■ **Recorded data**
- - - - -
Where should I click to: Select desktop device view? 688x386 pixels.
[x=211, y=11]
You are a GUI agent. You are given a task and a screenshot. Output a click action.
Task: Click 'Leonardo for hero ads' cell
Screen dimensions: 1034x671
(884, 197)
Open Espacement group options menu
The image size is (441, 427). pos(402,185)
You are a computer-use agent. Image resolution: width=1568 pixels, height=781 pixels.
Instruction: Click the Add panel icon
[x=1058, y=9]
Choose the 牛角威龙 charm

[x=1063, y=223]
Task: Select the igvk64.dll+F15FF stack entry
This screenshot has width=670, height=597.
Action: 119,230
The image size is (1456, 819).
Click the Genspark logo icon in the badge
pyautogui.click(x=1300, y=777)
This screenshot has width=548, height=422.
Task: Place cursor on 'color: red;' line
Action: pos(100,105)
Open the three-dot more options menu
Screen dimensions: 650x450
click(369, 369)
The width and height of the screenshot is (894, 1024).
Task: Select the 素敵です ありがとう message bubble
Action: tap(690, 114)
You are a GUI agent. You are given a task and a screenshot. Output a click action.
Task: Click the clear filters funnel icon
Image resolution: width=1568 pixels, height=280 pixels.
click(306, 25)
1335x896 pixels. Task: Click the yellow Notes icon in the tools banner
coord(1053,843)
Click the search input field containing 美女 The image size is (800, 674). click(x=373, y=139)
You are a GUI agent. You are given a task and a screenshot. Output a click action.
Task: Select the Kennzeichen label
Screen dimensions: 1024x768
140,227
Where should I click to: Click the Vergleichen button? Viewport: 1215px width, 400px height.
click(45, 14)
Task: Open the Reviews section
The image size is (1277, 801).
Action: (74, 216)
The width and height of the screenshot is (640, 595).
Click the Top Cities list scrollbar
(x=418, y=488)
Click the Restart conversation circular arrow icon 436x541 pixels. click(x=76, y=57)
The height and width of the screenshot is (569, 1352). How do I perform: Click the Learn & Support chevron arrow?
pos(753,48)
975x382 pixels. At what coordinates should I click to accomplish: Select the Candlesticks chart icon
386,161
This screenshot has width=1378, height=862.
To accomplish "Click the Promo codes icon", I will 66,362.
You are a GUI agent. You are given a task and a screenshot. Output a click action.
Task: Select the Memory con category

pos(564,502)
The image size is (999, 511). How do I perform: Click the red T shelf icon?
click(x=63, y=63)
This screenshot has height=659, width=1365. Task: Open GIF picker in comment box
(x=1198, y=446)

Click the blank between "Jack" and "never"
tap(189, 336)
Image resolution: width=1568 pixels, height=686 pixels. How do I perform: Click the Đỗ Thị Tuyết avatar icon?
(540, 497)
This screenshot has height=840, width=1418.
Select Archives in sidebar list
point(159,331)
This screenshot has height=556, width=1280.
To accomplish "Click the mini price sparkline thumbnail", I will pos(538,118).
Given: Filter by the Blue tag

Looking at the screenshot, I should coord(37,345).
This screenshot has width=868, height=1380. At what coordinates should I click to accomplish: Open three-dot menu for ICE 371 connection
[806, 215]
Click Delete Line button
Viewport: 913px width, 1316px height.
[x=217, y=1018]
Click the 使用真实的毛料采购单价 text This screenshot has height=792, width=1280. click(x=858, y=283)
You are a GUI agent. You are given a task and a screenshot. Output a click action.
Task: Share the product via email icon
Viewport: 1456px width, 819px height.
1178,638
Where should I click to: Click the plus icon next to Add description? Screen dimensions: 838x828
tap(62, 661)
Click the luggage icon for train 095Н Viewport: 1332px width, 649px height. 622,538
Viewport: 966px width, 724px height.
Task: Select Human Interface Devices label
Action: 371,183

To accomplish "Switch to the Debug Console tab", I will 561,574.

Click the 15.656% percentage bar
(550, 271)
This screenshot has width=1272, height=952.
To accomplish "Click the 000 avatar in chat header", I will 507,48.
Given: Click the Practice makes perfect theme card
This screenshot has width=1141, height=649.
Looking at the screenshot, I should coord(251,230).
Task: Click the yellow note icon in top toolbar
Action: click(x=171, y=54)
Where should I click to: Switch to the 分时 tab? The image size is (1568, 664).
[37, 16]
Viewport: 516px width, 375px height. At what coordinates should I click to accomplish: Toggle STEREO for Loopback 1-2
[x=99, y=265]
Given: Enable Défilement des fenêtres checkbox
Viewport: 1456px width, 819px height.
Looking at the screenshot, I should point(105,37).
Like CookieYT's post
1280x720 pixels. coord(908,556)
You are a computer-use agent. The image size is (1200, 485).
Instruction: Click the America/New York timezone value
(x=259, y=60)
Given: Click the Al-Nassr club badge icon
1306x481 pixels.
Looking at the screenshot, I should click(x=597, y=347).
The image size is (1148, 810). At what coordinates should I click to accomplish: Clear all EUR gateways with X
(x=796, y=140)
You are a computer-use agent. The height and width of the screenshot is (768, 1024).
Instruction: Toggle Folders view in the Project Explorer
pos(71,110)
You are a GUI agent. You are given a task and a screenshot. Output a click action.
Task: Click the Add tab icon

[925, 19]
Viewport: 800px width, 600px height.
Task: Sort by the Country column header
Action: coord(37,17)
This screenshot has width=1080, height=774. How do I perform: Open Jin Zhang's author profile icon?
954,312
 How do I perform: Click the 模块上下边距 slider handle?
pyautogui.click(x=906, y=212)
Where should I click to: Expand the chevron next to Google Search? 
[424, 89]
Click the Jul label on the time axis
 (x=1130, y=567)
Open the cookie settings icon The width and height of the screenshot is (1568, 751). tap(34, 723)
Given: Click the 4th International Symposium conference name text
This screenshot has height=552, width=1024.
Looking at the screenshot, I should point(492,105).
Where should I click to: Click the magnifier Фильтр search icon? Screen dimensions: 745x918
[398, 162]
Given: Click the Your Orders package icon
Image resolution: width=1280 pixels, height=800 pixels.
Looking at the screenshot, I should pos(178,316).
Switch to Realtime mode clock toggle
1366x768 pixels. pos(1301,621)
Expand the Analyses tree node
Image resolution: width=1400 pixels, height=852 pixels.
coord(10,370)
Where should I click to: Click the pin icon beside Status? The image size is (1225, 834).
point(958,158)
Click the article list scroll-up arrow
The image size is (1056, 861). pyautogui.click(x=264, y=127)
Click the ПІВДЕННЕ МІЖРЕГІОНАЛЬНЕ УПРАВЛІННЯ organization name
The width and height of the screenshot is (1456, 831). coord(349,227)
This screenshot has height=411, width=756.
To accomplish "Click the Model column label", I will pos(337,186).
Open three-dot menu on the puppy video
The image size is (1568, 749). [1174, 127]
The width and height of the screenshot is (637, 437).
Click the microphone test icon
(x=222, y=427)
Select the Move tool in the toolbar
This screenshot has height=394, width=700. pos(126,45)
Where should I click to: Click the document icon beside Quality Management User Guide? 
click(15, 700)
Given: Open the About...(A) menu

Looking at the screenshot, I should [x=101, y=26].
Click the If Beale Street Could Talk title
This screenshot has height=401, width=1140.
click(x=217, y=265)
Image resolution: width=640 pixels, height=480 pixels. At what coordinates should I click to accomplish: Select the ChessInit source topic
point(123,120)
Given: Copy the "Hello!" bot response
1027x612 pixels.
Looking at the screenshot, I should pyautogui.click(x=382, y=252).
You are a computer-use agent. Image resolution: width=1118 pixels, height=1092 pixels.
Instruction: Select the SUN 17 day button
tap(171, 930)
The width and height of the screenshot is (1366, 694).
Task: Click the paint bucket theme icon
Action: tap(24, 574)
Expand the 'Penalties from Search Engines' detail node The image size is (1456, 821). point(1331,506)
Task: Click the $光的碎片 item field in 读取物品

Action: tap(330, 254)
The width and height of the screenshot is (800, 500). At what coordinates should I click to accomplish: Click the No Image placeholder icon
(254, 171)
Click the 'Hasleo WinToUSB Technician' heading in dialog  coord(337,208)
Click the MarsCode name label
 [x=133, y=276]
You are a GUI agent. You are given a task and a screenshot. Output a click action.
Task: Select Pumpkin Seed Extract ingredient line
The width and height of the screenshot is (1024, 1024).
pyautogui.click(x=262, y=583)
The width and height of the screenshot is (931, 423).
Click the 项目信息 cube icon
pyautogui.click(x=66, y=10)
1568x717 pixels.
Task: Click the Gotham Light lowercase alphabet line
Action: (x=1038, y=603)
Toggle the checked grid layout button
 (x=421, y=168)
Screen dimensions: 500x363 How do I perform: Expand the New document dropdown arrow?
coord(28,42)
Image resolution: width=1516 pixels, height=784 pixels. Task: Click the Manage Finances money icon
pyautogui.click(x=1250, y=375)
- - - - -
■ **Work to complete**
Only the lines with "will" are needed; find them in the records and copy each one.

■ **Reply to the task**
To accomplish "Click the Promo codes icon", I will 66,362.
To accomplish "Click the mini price sparkline thumbnail", I will pos(538,118).
To accomplish "Switch to the Debug Console tab", I will 561,574.
To accomplish "Click the 000 avatar in chat header", I will 507,48.
To accomplish "Click the Model column label", I will pos(337,186).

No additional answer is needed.